> **Stated exercise**
Output every line of the data below as a Markdown table with the columns Row and Line, numbering the rows in order and omitting blank lines.

(Element and text position data)
━━━━━━━━━━━━━━━━━━━━━━━━━━━━━━
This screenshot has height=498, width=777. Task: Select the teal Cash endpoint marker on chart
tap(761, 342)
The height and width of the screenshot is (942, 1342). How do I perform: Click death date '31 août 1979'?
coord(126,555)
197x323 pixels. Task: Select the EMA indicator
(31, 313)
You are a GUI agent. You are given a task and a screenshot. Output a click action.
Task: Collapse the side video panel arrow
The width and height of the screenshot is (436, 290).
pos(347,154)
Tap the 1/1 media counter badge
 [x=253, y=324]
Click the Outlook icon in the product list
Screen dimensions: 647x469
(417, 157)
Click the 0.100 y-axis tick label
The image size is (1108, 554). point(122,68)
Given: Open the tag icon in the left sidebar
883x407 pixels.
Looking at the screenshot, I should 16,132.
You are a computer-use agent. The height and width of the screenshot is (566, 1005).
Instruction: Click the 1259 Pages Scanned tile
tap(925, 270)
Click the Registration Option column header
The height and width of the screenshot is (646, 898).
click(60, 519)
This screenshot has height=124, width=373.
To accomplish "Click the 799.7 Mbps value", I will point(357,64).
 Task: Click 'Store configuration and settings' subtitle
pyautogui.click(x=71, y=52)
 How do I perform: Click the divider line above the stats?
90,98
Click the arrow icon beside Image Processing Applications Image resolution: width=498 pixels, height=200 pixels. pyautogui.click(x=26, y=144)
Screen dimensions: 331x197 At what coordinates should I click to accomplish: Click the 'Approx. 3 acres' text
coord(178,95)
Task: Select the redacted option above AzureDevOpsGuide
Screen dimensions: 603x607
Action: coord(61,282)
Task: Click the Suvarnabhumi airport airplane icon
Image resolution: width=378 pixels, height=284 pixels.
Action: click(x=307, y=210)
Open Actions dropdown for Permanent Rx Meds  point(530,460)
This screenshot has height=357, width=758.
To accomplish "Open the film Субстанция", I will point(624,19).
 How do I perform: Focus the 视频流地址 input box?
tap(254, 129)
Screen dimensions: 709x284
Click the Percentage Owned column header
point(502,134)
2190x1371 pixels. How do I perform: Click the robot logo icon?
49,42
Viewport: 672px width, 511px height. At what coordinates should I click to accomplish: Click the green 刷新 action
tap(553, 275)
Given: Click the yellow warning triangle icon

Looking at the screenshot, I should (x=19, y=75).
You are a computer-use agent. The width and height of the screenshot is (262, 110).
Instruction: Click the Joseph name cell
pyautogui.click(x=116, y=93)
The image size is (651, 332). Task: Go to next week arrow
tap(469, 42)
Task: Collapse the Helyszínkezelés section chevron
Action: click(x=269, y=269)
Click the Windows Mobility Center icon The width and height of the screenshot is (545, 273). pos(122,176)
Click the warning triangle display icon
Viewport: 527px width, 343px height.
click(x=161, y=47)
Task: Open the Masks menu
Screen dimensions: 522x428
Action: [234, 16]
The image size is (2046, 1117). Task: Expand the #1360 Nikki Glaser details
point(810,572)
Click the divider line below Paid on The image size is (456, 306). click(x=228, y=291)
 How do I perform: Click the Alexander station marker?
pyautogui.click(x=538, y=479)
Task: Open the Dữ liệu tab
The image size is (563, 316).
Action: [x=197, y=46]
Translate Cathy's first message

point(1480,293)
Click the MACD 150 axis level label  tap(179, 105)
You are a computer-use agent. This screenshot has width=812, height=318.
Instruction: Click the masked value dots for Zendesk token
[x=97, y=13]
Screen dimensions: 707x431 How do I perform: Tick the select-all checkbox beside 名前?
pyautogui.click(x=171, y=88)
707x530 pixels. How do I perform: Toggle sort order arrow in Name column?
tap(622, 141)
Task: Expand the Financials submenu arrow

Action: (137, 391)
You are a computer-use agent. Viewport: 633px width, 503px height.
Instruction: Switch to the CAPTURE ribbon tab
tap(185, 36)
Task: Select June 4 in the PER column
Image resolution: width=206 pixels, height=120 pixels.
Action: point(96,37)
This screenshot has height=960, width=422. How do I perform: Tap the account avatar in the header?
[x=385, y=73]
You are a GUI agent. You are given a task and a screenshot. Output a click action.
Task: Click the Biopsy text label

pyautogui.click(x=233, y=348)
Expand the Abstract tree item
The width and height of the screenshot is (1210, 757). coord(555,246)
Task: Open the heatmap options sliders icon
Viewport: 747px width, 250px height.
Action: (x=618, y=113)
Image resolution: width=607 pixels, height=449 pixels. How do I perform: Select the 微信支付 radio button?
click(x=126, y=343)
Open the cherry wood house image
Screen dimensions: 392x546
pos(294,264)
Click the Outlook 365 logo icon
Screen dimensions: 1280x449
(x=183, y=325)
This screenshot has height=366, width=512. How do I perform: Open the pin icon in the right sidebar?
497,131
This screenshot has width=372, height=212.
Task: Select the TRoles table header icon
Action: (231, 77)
━━━━━━━━━━━━━━━━━━━━━━━━━━━━━━
> **Finished exercise**
| Row | Line |
|---|---|
| 1 | This screenshot has height=498, width=777. Task: Select the teal Cash endpoint marker on chart |
| 2 | tap(761, 342) |
| 3 | The height and width of the screenshot is (942, 1342). How do I perform: Click death date '31 août 1979'? |
| 4 | coord(126,555) |
| 5 | 197x323 pixels. Task: Select the EMA indicator |
| 6 | (31, 313) |
| 7 | You are a GUI agent. You are given a task and a screenshot. Output a click action. |
| 8 | Task: Collapse the side video panel arrow |
| 9 | The width and height of the screenshot is (436, 290). |
| 10 | pos(347,154) |
| 11 | Tap the 1/1 media counter badge |
| 12 |  [x=253, y=324] |
| 13 | Click the Outlook icon in the product list |
| 14 | Screen dimensions: 647x469 |
| 15 | (417, 157) |
| 16 | Click the 0.100 y-axis tick label |
| 17 | The image size is (1108, 554). point(122,68) |
| 18 | Given: Open the tag icon in the left sidebar |
| 19 | 883x407 pixels. |
| 20 | Looking at the screenshot, I should 16,132. |
| 21 | You are a computer-use agent. The height and width of the screenshot is (566, 1005). |
| 22 | Instruction: Click the 1259 Pages Scanned tile |
| 23 | tap(925, 270) |
| 24 | Click the Registration Option column header |
| 25 | The height and width of the screenshot is (646, 898). |
| 26 | click(60, 519) |
| 27 | This screenshot has height=124, width=373. |
| 28 | To accomplish "Click the 799.7 Mbps value", I will point(357,64). |
| 29 |  Task: Click 'Store configuration and settings' subtitle |
| 30 | pyautogui.click(x=71, y=52) |
| 31 |  How do I perform: Click the divider line above the stats? |
| 32 | 90,98 |
| 33 | Click the arrow icon beside Image Processing Applications Image resolution: width=498 pixels, height=200 pixels. pyautogui.click(x=26, y=144) |
| 34 | Screen dimensions: 331x197 At what coordinates should I click to accomplish: Click the 'Approx. 3 acres' text |
| 35 | coord(178,95) |
| 36 | Task: Select the redacted option above AzureDevOpsGuide |
| 37 | Screen dimensions: 603x607 |
| 38 | Action: coord(61,282) |
| 39 | Task: Click the Suvarnabhumi airport airplane icon |
| 40 | Image resolution: width=378 pixels, height=284 pixels. |
| 41 | Action: click(x=307, y=210) |
| 42 | Open Actions dropdown for Permanent Rx Meds  point(530,460) |
| 43 | This screenshot has height=357, width=758. |
| 44 | To accomplish "Open the film Субстанция", I will point(624,19). |
| 45 |  How do I perform: Focus the 视频流地址 input box? |
| 46 | tap(254, 129) |
| 47 | Screen dimensions: 709x284 |
| 48 | Click the Percentage Owned column header |
| 49 | point(502,134) |
| 50 | 2190x1371 pixels. How do I perform: Click the robot logo icon? |
| 51 | 49,42 |
| 52 | Viewport: 672px width, 511px height. At what coordinates should I click to accomplish: Click the green 刷新 action |
| 53 | tap(553, 275) |
| 54 | Given: Click the yellow warning triangle icon |
| 55 | Looking at the screenshot, I should (x=19, y=75). |
| 56 | You are a computer-use agent. The width and height of the screenshot is (262, 110). |
| 57 | Instruction: Click the Joseph name cell |
| 58 | pyautogui.click(x=116, y=93) |
| 59 | The image size is (651, 332). Task: Go to next week arrow |
| 60 | tap(469, 42) |
| 61 | Task: Collapse the Helyszínkezelés section chevron |
| 62 | Action: click(x=269, y=269) |
| 63 | Click the Windows Mobility Center icon The width and height of the screenshot is (545, 273). pos(122,176) |
| 64 | Click the warning triangle display icon |
| 65 | Viewport: 527px width, 343px height. |
| 66 | click(x=161, y=47) |
| 67 | Task: Open the Masks menu |
| 68 | Screen dimensions: 522x428 |
| 69 | Action: [234, 16] |
| 70 | The image size is (2046, 1117). Task: Expand the #1360 Nikki Glaser details |
| 71 | point(810,572) |
| 72 | Click the divider line below Paid on The image size is (456, 306). click(x=228, y=291) |
| 73 |  How do I perform: Click the Alexander station marker? |
| 74 | pyautogui.click(x=538, y=479) |
| 75 | Task: Open the Dữ liệu tab |
| 76 | The image size is (563, 316). |
| 77 | Action: [x=197, y=46] |
| 78 | Translate Cathy's first message |
| 79 | point(1480,293) |
| 80 | Click the MACD 150 axis level label  tap(179, 105) |
| 81 | You are a computer-use agent. This screenshot has width=812, height=318. |
| 82 | Instruction: Click the masked value dots for Zendesk token |
| 83 | [x=97, y=13] |
| 84 | Screen dimensions: 707x431 How do I perform: Tick the select-all checkbox beside 名前? |
| 85 | pyautogui.click(x=171, y=88) |
| 86 | 707x530 pixels. How do I perform: Toggle sort order arrow in Name column? |
| 87 | tap(622, 141) |
| 88 | Task: Expand the Financials submenu arrow |
| 89 | Action: (137, 391) |
| 90 | You are a computer-use agent. Viewport: 633px width, 503px height. |
| 91 | Instruction: Switch to the CAPTURE ribbon tab |
| 92 | tap(185, 36) |
| 93 | Task: Select June 4 in the PER column |
| 94 | Image resolution: width=206 pixels, height=120 pixels. |
| 95 | Action: point(96,37) |
| 96 | This screenshot has height=960, width=422. How do I perform: Tap the account avatar in the header? |
| 97 | [x=385, y=73] |
| 98 | You are a GUI agent. You are given a task and a screenshot. Output a click action. |
| 99 | Task: Click the Biopsy text label |
| 100 | pyautogui.click(x=233, y=348) |
| 101 | Expand the Abstract tree item |
| 102 | The width and height of the screenshot is (1210, 757). coord(555,246) |
| 103 | Task: Open the heatmap options sliders icon |
| 104 | Viewport: 747px width, 250px height. |
| 105 | Action: (x=618, y=113) |
| 106 | Image resolution: width=607 pixels, height=449 pixels. How do I perform: Select the 微信支付 radio button? |
| 107 | click(x=126, y=343) |
| 108 | Open the cherry wood house image |
| 109 | Screen dimensions: 392x546 |
| 110 | pos(294,264) |
| 111 | Click the Outlook 365 logo icon |
| 112 | Screen dimensions: 1280x449 |
| 113 | (x=183, y=325) |
| 114 | This screenshot has height=366, width=512. How do I perform: Open the pin icon in the right sidebar? |
| 115 | 497,131 |
| 116 | This screenshot has width=372, height=212. |
| 117 | Task: Select the TRoles table header icon |
| 118 | Action: (231, 77) |